• DATA SUPPLIED:
- - - -

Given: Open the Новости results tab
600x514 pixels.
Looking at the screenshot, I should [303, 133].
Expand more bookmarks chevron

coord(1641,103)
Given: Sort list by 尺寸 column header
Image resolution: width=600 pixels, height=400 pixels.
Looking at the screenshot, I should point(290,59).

- - - -

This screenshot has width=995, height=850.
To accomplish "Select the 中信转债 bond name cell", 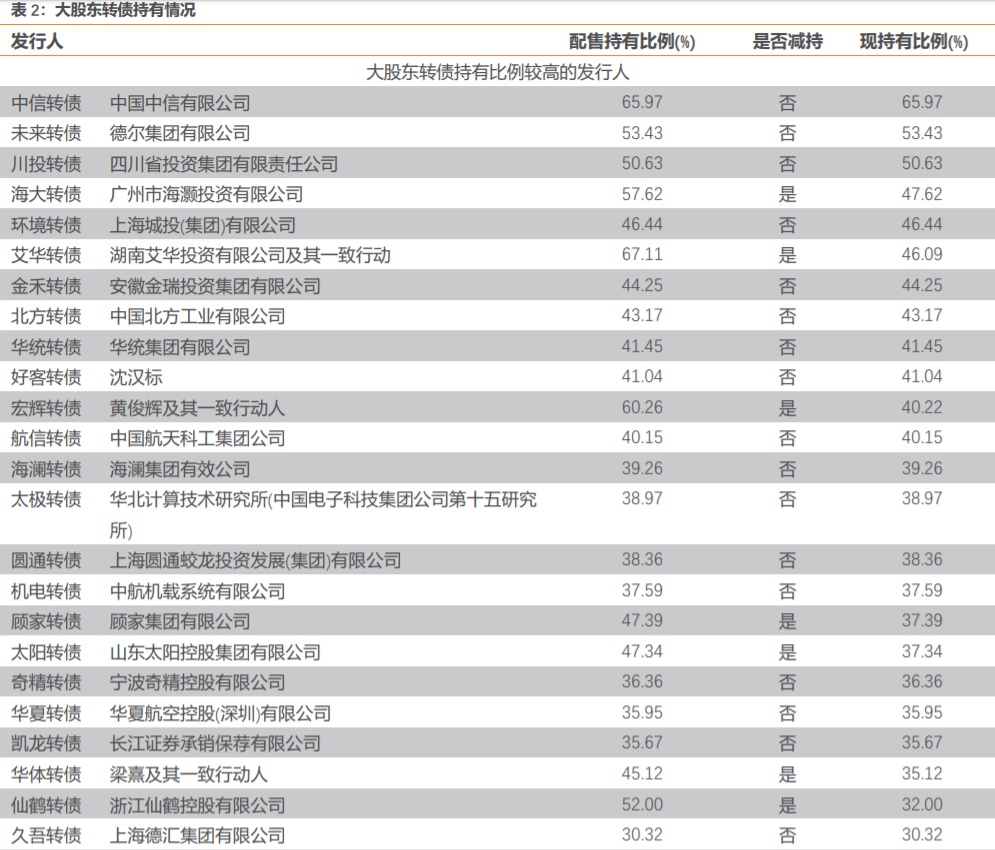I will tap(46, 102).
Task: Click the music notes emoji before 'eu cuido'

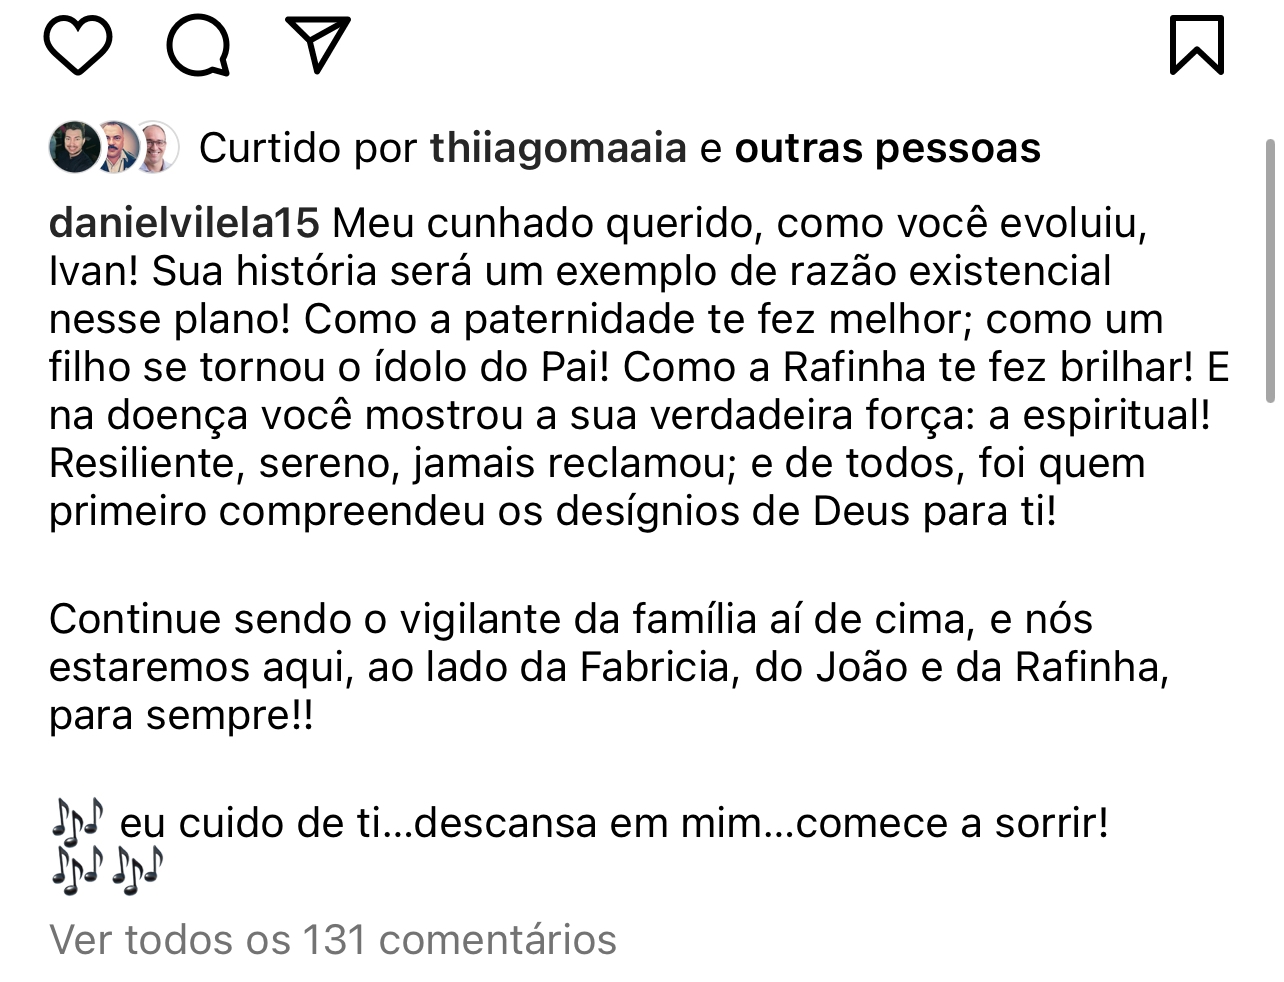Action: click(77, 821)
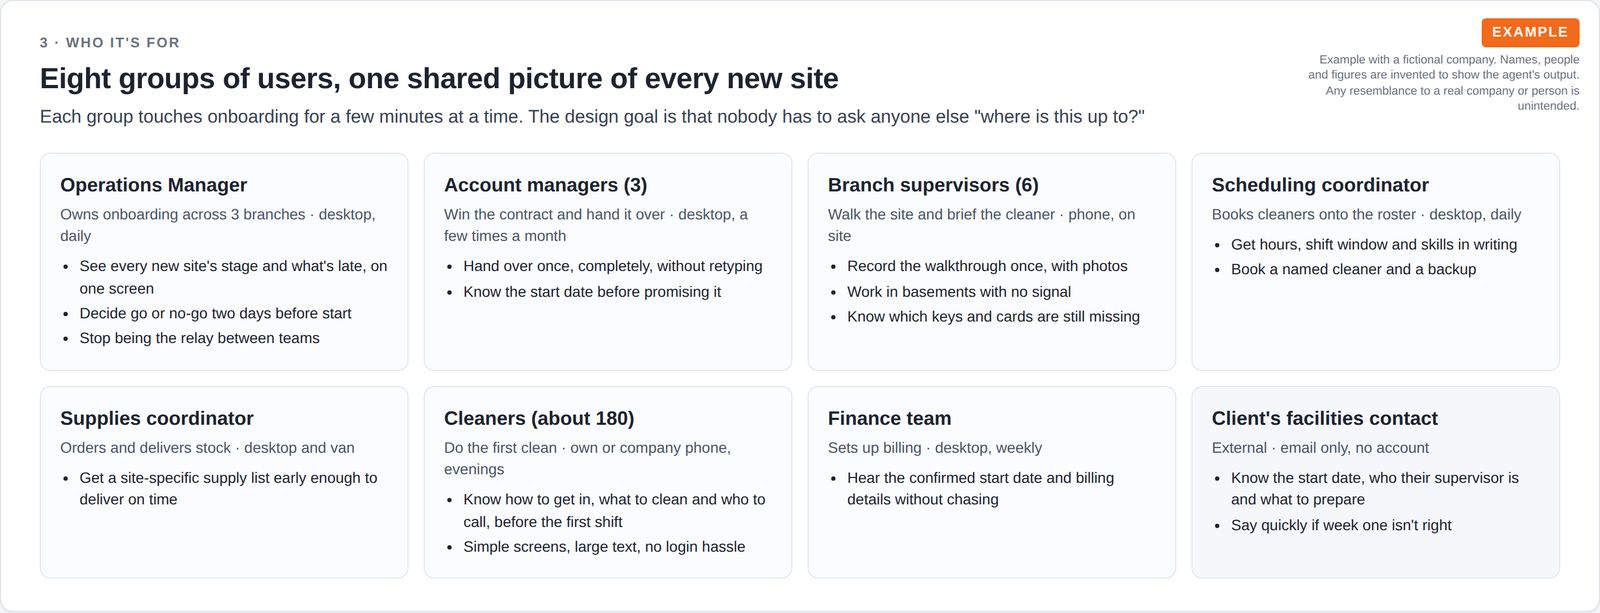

- - - -

• TASK TO CARRY OUT: Each line of the data that contains "Given" belongs in the answer.

• ANSWER AREA:
Given: Open the Новости results tab
Given: Sort list by 尺寸 column header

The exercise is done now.